OPINION

Shock therapy

The massive march commemorating murdered journalist Hrant Dink and his funeral is one of the most hopeful signs ever to come from Turkey. The slaying was a shock even to a public injected with a good dose of nationalism. The shock revealed a previously unseen facet of Turkish society – an ambiguous but no less real one. The murder was an extreme, but by no means isolated, incident. It followed the prosecution of Nobel Literature Prize winner Orhan Pamuk for his words on the Armenian genocide, the attacks against the Ecumenical Patriarchate and the confiscation of minority property. Article 301 of the Constitution which restricts freedom of expression, the para-state of the security service and organized crime all share the same womb: the deep state ideology. This was exposed in late 2000 when security forces in Turkey used their weapons to stop a hunger strike by thousands of inmates.
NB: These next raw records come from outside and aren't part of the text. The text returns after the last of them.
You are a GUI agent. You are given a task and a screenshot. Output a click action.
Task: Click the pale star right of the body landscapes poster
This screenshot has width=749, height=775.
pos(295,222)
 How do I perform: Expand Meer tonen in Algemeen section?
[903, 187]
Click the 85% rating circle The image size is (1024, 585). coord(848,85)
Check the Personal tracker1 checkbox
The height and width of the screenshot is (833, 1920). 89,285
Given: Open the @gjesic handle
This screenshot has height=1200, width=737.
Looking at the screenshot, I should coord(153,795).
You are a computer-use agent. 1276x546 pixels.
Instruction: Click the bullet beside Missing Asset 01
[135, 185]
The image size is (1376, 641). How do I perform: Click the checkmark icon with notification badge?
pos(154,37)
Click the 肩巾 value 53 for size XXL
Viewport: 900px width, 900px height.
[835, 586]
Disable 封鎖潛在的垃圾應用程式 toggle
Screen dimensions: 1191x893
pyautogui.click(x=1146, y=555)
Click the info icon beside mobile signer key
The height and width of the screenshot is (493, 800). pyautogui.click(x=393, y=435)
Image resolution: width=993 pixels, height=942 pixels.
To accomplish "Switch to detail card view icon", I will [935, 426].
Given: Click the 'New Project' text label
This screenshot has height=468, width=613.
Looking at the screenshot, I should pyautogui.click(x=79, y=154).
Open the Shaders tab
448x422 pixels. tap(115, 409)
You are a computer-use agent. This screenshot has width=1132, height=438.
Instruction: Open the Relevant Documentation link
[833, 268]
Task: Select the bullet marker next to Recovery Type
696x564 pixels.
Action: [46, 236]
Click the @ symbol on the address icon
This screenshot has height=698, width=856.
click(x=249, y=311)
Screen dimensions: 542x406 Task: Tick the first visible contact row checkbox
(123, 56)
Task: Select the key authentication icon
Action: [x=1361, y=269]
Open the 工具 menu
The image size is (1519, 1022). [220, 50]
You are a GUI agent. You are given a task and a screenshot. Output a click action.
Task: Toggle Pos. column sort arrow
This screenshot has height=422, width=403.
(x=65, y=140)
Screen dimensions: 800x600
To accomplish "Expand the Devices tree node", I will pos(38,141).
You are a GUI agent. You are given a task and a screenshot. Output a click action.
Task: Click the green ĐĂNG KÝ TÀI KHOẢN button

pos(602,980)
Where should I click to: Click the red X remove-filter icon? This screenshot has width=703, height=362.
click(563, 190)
Thirty-one prisoners were killed and many more were injured but that did not prevent then prime minister Bulent Ecevit from bragging about what would be shameful for any civilized being. Ecevit spoke of victory, as if the fully armed police force could ever have been defeated by the inmates. What the West saw as an act of barbarity was in Turkish eyes a demonstration of strength and determination. The Turkish regime has a penchant for periodic displays of stealth. This allows it to revive the specter of the ever-threatened albeit all-powerful state. The need to crush outside threats legitimates the hegemonic role of the security establishment – and all that notwithstanding Ankara’s EU ambitions. The task of EU-minded modernization is left to a great number of intellectuals, sections of the business class and of the media. It remains to be seen whether the aftermath of the Dink murder will prove to be a one-off reaction or a catalyst for a different future.